Similarly, A&M endured a 44-14 blowout loss at Oklahoma in the second game of the 1993 season. A&M finished 10-2 and won the Southwest Conference championship that year.

Those were the good old days. But the crowd on the ledge — rightfully — isn’t content to live in the past. If they were, they’d move to Austin.

No, they want — demand —  a better, brighter future. That’s why three years ago, the financial investment was made in coach Jimbo Fisher.

Now the crowd is questioning Fisher.

They’re suggesting the game has “passed him by.” They’re wondering if he’ll ever field a team that can compete and defeat the elite.

So, come in off the ledge and hear how the Aggies may be closer than it seems.

Three plays. Three maddeningly frustrating plays could have made the difference between a blowout loss and a close game against what might be the best team in the country.

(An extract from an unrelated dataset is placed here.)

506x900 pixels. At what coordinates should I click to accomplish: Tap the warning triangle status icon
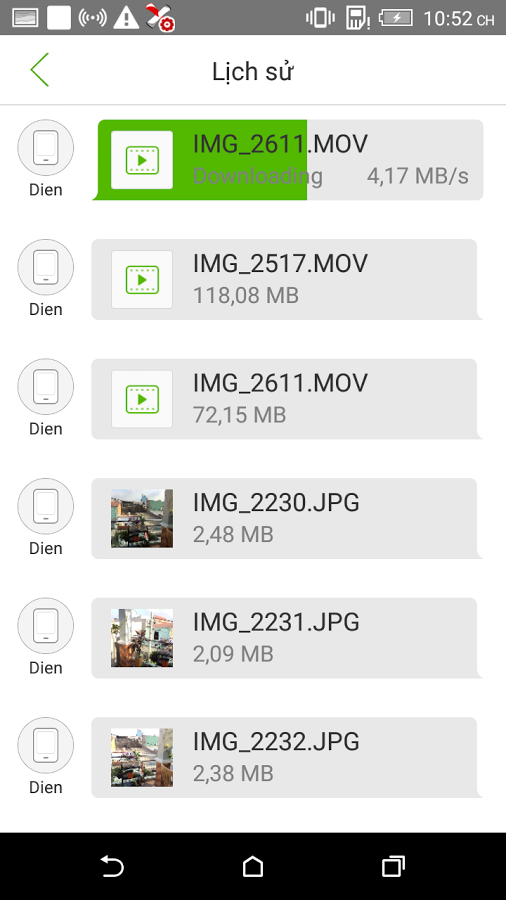pos(126,18)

All should’ve been made. None were. A field goal was missed. Two key passes were dropped.

Consequently, A&M trailed 35-14 at halftime. That had to be devastating psychologically. Even the most optimistic of Aggies knew A&M wasn’t digging out of a three-touchdown hole.

But what if …

Unfortunately, these days, “if” is said at A&M more than “Gig ‘Em.”

But if Seth Small makes a 37-yard field goal on the opening drive, and if Ainias Smith and Jalen Wydermyer don’t drop passes deep in Alabama’s end of the field, then A&M faces no worse than a 28-23 deficit midway through the third quarter. The Aggies could have even had the lead.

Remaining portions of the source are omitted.